Well, step one is to collect a lot of recordings of sperm whales talking to each other and look for patterns in the data. The resulting models show huge promise. A paper from five years ago showed 99.4% accuracy in identifying individual whales, something critical to the research because 'who is talking' and 'who is responding' are clearly fundamental to understanding what might be being communicated.
With more and more data, clustering, classification, feature extraction and language prediction all become possible. Large Language Models know that the phrase "the cat sat on the mat" is far more likely in English than "the cat sat on the marine biologist" even though both are correct. To bring meaning to this emerging understanding, it's critical to have access to contemporaneous observational data. Take a simplified example: if an orca is seen circling a cluster of sperm whales (orcas, or killer whales, are a natural predator of sperm whales) then patterns in the recorded codas might relate to the situation. They might indicate "danger" or even a sequence to specify "orca." Vervet monkeys have sounds that correlate to "snake," "leopard" and "eagle." Or, more accurately, the sounds are an indication of where a threat might be coming from (grass, plain, sky) because the "eagle" cry has been repurposed for "drone."
It was an especially proud moment to be able to announce that Modu has a small team working on a tablet app to enable CETI marine biologists to collect observational metadata that can be joined up with hydrophone recordings, digital imagery and data from tags and drones to create a universal timeline of enriched information about whale behaviour for the machine learning efforts. In the long term, CETI aims to make this information widely available to anyone who wants to contribute to the work.
So will we ever converse with sperm whales?
What about the works of Herman Melville? Well, probably not. Whatever their language looks like it's unlikely we'll have much in common culturally. But there are three aspects of this work that, to me, make it as significant as it is fascinating:
20,000 whales are killed every year in collisions with ships and whilst it's been proven that reducing the speed of ships can reduce the fatality rate, it's a hard thing to police. Marine exclusion zones would be better but they'd run headlong into protracted political and commercial arguments. It's not inconceivable that Project CETI could discover a way to warn whales of approaching ships by broadcasting sounds to get them to leave the area.
Building unsupervised learning models backed by observational data is the next frontier in AI, which is itself inspired by the "world model" developed in animals. Plus, what we learn about the sperm whale's ability to concisely communicate information may have implications for Information Theory - humans, regardless of their language, communicate information at roughly the same rate (it's why a native Italian speaker talks faster than an English speaker) and what we learn about the bit rate of whales will almost certainly open up new ways to think about language. Useful if real aliens ever decide to stop by.
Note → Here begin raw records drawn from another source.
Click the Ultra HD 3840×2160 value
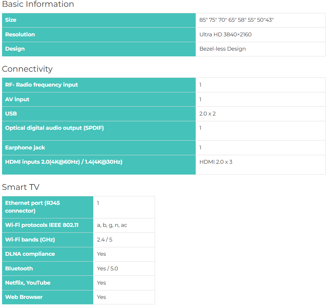Image resolution: width=328 pixels, height=305 pixels. pyautogui.click(x=226, y=35)
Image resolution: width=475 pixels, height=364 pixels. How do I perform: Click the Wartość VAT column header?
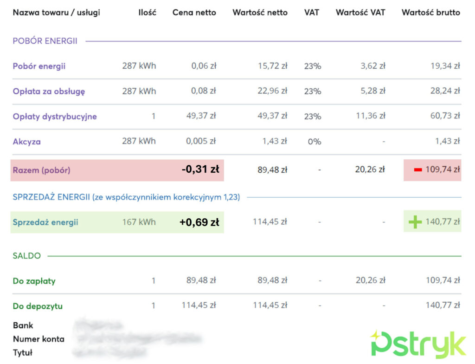tap(360, 13)
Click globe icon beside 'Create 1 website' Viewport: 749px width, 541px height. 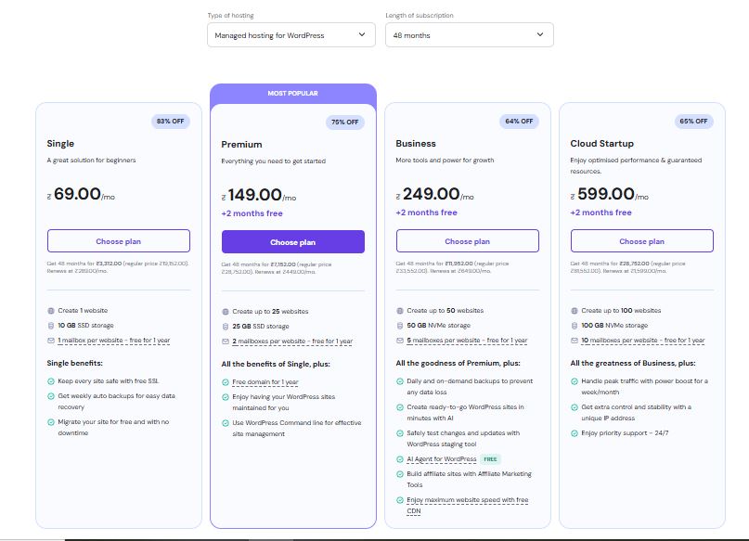[x=50, y=311]
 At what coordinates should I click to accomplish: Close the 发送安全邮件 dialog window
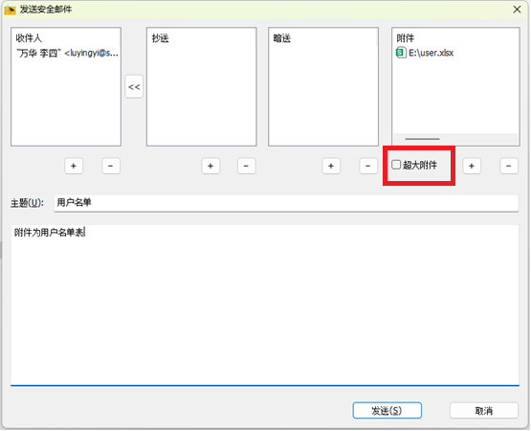pyautogui.click(x=517, y=10)
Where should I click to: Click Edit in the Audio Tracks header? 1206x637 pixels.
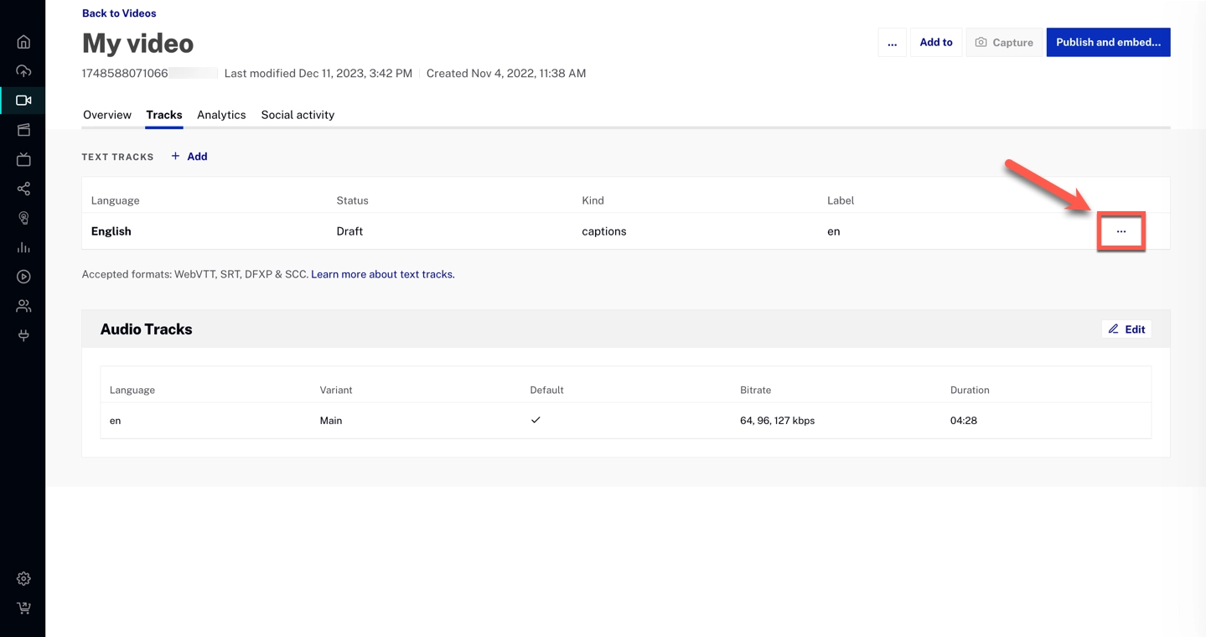point(1126,329)
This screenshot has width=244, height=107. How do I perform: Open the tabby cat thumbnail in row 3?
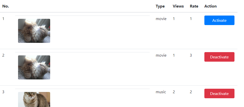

And finally, Project CETI represents the best of humanity and science in one initiative. A combination of awe and passion and intellectual toil. Its success depends on experts from disparate fields coming together (a language translation challenge in itself) to collaborate on a problem. But it also brings to life the otherwise dry methodical application of mathematics to a new problem space by having it wholly depend upon people who love these animals, out on the ocean, patiently following, watching, tagging, recording and, ultimately, protecting them.